決算や今後の見通しについて語る沖縄都市モノレールの渡慶次道俊社長=26日、那覇市の沖縄都市モノレール本社

 23年度は3両編成の車両運行がスタートする。3両化に伴う新たな車両基地の整備も22年6月に着手予定だ。スケジュールへの影響について、渡慶次社長は「今のところ特段大きな変更はない。だが、この事態なのでどんなことが起こるかは分からない」と説明した。

 世界的な資源や原材料の価格高騰も懸念される。21年度の運行は20年度比で12%減ったが、運行に必要な「動力費」は電気料金値上げの影響で上昇した。
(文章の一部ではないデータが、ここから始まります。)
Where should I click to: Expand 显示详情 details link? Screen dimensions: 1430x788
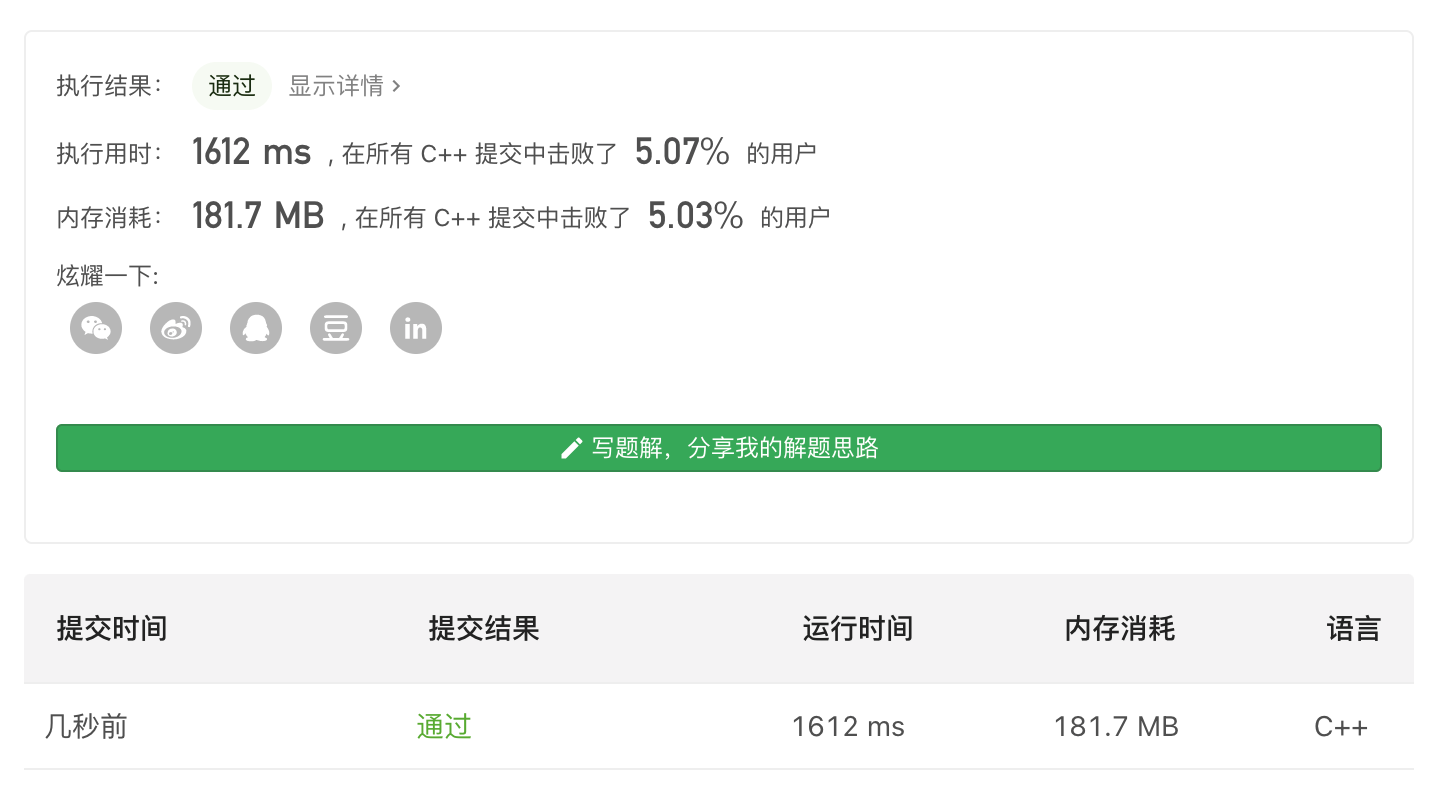(345, 86)
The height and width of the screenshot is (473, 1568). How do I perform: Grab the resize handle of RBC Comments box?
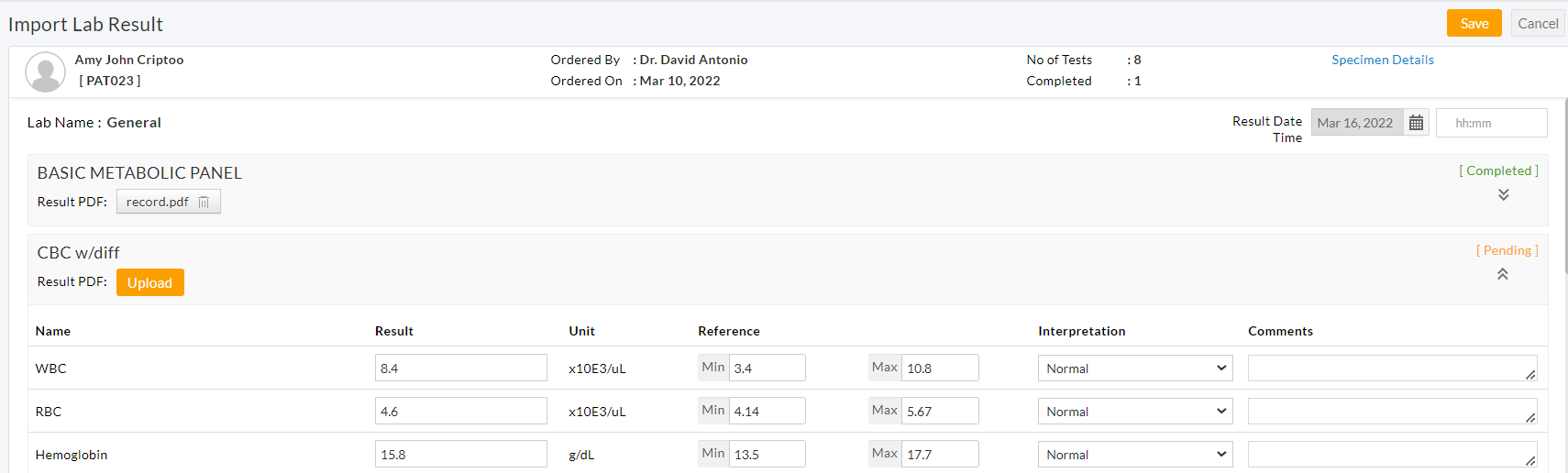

 収益の核となる運賃収入が伸び悩み、経営改善策として一等地にある駅舎の空間を活用した出店やイベントなどを通じた収益化に力を入れる。「安全、安心、定時にお客様を目的地に運ぶことは大前提に、成功体験を20周年にぶつけていく」とした。

 ゆいレールは11年に初めて値上げを実施し、19年には消費税増税に伴い一部区間を値上げした。渡慶次社長は「将来的に値上げに相当する事案や、利用者の理解を得られるものが出てきたらお願いすることはあるかもしれないが、今は着手する段階ではない」との見解を示した。